## BRIEF
All of the entries must be output exactly as they are.

EXERCISE MATERIAL START

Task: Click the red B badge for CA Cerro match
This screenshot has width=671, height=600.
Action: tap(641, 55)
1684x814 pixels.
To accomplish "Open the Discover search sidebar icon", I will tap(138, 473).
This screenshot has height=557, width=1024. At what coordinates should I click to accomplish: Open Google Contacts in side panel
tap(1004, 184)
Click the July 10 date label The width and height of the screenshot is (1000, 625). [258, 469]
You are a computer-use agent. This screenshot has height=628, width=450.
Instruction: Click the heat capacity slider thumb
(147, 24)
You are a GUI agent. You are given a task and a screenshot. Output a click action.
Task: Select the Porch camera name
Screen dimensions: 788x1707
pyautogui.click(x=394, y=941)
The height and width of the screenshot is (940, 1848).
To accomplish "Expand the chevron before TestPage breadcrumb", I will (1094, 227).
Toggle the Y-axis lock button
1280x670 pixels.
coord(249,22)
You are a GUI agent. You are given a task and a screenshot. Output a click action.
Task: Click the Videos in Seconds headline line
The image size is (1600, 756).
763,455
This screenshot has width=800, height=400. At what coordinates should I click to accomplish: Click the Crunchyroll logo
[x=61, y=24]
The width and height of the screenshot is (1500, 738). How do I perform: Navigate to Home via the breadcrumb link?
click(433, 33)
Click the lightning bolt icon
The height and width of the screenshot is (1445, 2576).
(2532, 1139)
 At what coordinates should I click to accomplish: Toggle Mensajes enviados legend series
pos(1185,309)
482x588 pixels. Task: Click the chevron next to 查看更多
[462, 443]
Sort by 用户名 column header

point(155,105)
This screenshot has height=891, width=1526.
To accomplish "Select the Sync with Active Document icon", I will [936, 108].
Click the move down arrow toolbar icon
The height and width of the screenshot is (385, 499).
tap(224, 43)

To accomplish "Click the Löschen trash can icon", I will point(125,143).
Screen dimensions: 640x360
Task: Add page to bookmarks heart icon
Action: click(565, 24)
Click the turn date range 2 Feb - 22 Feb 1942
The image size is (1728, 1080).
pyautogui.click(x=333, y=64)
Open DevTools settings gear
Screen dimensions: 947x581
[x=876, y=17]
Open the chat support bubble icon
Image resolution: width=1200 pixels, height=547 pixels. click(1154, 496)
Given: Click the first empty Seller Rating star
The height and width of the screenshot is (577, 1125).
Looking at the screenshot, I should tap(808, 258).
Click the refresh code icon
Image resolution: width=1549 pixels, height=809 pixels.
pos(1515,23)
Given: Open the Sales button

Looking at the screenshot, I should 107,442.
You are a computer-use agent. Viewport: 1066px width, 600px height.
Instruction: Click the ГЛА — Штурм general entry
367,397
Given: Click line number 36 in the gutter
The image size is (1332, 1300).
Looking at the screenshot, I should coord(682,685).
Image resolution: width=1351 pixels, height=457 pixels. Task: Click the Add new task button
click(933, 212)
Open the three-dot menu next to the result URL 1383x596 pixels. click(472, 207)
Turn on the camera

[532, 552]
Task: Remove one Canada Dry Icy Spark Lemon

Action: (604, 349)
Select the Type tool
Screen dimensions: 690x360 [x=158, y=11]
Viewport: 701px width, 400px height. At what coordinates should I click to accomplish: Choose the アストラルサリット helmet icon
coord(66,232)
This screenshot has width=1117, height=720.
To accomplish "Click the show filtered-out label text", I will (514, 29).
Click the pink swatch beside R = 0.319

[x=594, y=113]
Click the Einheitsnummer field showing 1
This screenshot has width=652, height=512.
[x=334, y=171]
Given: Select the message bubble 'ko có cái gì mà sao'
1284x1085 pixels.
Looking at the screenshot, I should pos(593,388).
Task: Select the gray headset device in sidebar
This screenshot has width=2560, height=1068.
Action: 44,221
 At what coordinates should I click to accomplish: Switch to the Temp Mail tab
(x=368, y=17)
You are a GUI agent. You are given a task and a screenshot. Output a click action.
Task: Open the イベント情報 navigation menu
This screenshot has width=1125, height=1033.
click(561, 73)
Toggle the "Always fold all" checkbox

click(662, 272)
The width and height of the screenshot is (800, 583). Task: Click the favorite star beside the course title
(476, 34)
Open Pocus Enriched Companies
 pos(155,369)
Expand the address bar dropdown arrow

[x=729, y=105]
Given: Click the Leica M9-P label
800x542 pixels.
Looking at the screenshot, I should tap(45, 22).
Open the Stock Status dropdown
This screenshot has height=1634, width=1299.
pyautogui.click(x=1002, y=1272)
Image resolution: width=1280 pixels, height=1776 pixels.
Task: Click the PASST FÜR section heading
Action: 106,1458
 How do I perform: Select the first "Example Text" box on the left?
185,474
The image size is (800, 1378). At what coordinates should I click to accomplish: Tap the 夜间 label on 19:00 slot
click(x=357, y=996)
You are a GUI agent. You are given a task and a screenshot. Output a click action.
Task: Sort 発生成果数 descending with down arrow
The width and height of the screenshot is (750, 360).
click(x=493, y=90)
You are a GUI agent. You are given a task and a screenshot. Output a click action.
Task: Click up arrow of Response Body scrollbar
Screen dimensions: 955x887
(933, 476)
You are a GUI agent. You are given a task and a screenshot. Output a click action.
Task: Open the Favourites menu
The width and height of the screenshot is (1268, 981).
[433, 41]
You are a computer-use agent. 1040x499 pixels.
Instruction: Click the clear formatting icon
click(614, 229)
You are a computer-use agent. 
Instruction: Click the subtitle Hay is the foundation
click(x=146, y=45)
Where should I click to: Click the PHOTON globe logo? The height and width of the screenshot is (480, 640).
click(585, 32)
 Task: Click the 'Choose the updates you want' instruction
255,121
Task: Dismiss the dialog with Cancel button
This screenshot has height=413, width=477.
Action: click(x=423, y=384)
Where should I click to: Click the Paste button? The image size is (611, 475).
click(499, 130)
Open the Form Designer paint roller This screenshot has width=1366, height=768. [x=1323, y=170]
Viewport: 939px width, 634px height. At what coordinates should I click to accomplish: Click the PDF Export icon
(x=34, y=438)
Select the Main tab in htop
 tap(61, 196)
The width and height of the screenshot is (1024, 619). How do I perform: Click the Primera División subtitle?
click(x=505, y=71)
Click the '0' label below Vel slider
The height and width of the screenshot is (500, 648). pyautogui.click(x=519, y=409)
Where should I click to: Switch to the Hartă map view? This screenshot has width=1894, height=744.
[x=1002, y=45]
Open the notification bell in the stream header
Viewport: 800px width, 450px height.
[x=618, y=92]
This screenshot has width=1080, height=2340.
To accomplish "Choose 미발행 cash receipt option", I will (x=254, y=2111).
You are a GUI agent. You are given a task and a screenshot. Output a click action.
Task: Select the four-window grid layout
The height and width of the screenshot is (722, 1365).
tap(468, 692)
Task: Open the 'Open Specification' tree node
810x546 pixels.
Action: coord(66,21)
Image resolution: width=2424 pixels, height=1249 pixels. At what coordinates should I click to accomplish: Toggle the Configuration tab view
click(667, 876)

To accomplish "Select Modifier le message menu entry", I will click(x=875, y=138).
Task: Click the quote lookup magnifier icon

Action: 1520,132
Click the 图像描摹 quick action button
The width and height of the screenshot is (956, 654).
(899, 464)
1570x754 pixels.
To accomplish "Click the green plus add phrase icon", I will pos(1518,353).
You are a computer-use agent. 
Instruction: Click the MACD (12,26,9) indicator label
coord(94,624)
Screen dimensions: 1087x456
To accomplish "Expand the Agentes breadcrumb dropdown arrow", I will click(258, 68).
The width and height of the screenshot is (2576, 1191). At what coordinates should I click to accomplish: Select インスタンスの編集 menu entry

EXERCISE MATERIAL END

## TASK ANSWER
Task: Click the red B badge for CA Cerro match
This screenshot has width=671, height=600.
Action: tap(641, 55)
1684x814 pixels.
To accomplish "Open the Discover search sidebar icon", I will tap(138, 473).
This screenshot has height=557, width=1024. At what coordinates should I click to accomplish: Open Google Contacts in side panel
tap(1004, 184)
Click the July 10 date label The width and height of the screenshot is (1000, 625). [258, 469]
You are a computer-use agent. This screenshot has height=628, width=450.
Instruction: Click the heat capacity slider thumb
(147, 24)
You are a GUI agent. You are given a task and a screenshot. Output a click action.
Task: Select the Porch camera name
Screen dimensions: 788x1707
pyautogui.click(x=394, y=941)
The height and width of the screenshot is (940, 1848).
To accomplish "Expand the chevron before TestPage breadcrumb", I will (1094, 227).
Toggle the Y-axis lock button
1280x670 pixels.
coord(249,22)
You are a GUI agent. You are given a task and a screenshot. Output a click action.
Task: Click the Videos in Seconds headline line
The image size is (1600, 756).
763,455
This screenshot has width=800, height=400. At what coordinates should I click to accomplish: Click the Crunchyroll logo
[x=61, y=24]
The width and height of the screenshot is (1500, 738). How do I perform: Navigate to Home via the breadcrumb link?
click(433, 33)
Click the lightning bolt icon
The height and width of the screenshot is (1445, 2576).
(2532, 1139)
 At what coordinates should I click to accomplish: Toggle Mensajes enviados legend series
pos(1185,309)
482x588 pixels. Task: Click the chevron next to 查看更多
[462, 443]
Sort by 用户名 column header

point(155,105)
This screenshot has height=891, width=1526.
To accomplish "Select the Sync with Active Document icon", I will [936, 108].
Click the move down arrow toolbar icon
The height and width of the screenshot is (385, 499).
tap(224, 43)

To accomplish "Click the Löschen trash can icon", I will point(125,143).
Screen dimensions: 640x360
Task: Add page to bookmarks heart icon
Action: click(565, 24)
Click the turn date range 2 Feb - 22 Feb 1942
The image size is (1728, 1080).
pyautogui.click(x=333, y=64)
Open DevTools settings gear
Screen dimensions: 947x581
[x=876, y=17]
Open the chat support bubble icon
Image resolution: width=1200 pixels, height=547 pixels. click(1154, 496)
Given: Click the first empty Seller Rating star
The height and width of the screenshot is (577, 1125).
Looking at the screenshot, I should tap(808, 258).
Click the refresh code icon
Image resolution: width=1549 pixels, height=809 pixels.
pos(1515,23)
Given: Open the Sales button

Looking at the screenshot, I should 107,442.
You are a computer-use agent. Viewport: 1066px width, 600px height.
Instruction: Click the ГЛА — Штурм general entry
367,397
Given: Click line number 36 in the gutter
The image size is (1332, 1300).
Looking at the screenshot, I should coord(682,685).
Image resolution: width=1351 pixels, height=457 pixels. Task: Click the Add new task button
click(933, 212)
Open the three-dot menu next to the result URL 1383x596 pixels. click(472, 207)
Turn on the camera

[532, 552]
Task: Remove one Canada Dry Icy Spark Lemon

Action: (604, 349)
Select the Type tool
Screen dimensions: 690x360 [x=158, y=11]
Viewport: 701px width, 400px height. At what coordinates should I click to accomplish: Choose the アストラルサリット helmet icon
coord(66,232)
This screenshot has width=1117, height=720.
To accomplish "Click the show filtered-out label text", I will (514, 29).
Click the pink swatch beside R = 0.319

[x=594, y=113]
Click the Einheitsnummer field showing 1
This screenshot has width=652, height=512.
[x=334, y=171]
Given: Select the message bubble 'ko có cái gì mà sao'
1284x1085 pixels.
Looking at the screenshot, I should pos(593,388).
Task: Select the gray headset device in sidebar
This screenshot has width=2560, height=1068.
Action: 44,221
 At what coordinates should I click to accomplish: Switch to the Temp Mail tab
(x=368, y=17)
You are a GUI agent. You are given a task and a screenshot. Output a click action.
Task: Open the イベント情報 navigation menu
This screenshot has width=1125, height=1033.
click(561, 73)
Toggle the "Always fold all" checkbox

click(662, 272)
The width and height of the screenshot is (800, 583). Task: Click the favorite star beside the course title
(476, 34)
Open Pocus Enriched Companies
 pos(155,369)
Expand the address bar dropdown arrow

[x=729, y=105]
Given: Click the Leica M9-P label
800x542 pixels.
Looking at the screenshot, I should tap(45, 22).
Open the Stock Status dropdown
This screenshot has height=1634, width=1299.
pyautogui.click(x=1002, y=1272)
Image resolution: width=1280 pixels, height=1776 pixels.
Task: Click the PASST FÜR section heading
Action: 106,1458
 How do I perform: Select the first "Example Text" box on the left?
185,474
The image size is (800, 1378). At what coordinates should I click to accomplish: Tap the 夜间 label on 19:00 slot
click(x=357, y=996)
You are a GUI agent. You are given a task and a screenshot. Output a click action.
Task: Sort 発生成果数 descending with down arrow
The width and height of the screenshot is (750, 360).
click(x=493, y=90)
You are a GUI agent. You are given a task and a screenshot. Output a click action.
Task: Click up arrow of Response Body scrollbar
Screen dimensions: 955x887
(933, 476)
You are a GUI agent. You are given a task and a screenshot. Output a click action.
Task: Open the Favourites menu
The width and height of the screenshot is (1268, 981).
[433, 41]
You are a computer-use agent. 1040x499 pixels.
Instruction: Click the clear formatting icon
click(614, 229)
You are a computer-use agent. 
Instruction: Click the subtitle Hay is the foundation
click(x=146, y=45)
Where should I click to: Click the PHOTON globe logo? The height and width of the screenshot is (480, 640).
click(585, 32)
 Task: Click the 'Choose the updates you want' instruction
255,121
Task: Dismiss the dialog with Cancel button
This screenshot has height=413, width=477.
Action: click(x=423, y=384)
Where should I click to: Click the Paste button? The image size is (611, 475).
click(499, 130)
Open the Form Designer paint roller This screenshot has width=1366, height=768. [x=1323, y=170]
Viewport: 939px width, 634px height. At what coordinates should I click to accomplish: Click the PDF Export icon
(x=34, y=438)
Select the Main tab in htop
 tap(61, 196)
The width and height of the screenshot is (1024, 619). How do I perform: Click the Primera División subtitle?
click(x=505, y=71)
Click the '0' label below Vel slider
The height and width of the screenshot is (500, 648). pyautogui.click(x=519, y=409)
Where should I click to: Switch to the Hartă map view? This screenshot has width=1894, height=744.
[x=1002, y=45]
Open the notification bell in the stream header
Viewport: 800px width, 450px height.
[x=618, y=92]
This screenshot has width=1080, height=2340.
To accomplish "Choose 미발행 cash receipt option", I will (x=254, y=2111).
You are a GUI agent. You are given a task and a screenshot. Output a click action.
Task: Select the four-window grid layout
The height and width of the screenshot is (722, 1365).
tap(468, 692)
Task: Open the 'Open Specification' tree node
810x546 pixels.
Action: coord(66,21)
Image resolution: width=2424 pixels, height=1249 pixels. At what coordinates should I click to accomplish: Toggle the Configuration tab view
click(667, 876)

To accomplish "Select Modifier le message menu entry", I will click(x=875, y=138).
Task: Click the quote lookup magnifier icon

Action: 1520,132
Click the 图像描摹 quick action button
The width and height of the screenshot is (956, 654).
(899, 464)
1570x754 pixels.
To accomplish "Click the green plus add phrase icon", I will pos(1518,353).
You are a computer-use agent. 
Instruction: Click the MACD (12,26,9) indicator label
coord(94,624)
Screen dimensions: 1087x456
To accomplish "Expand the Agentes breadcrumb dropdown arrow", I will click(258, 68).
The width and height of the screenshot is (2576, 1191). At what coordinates should I click to accomplish: Select インスタンスの編集 menu entry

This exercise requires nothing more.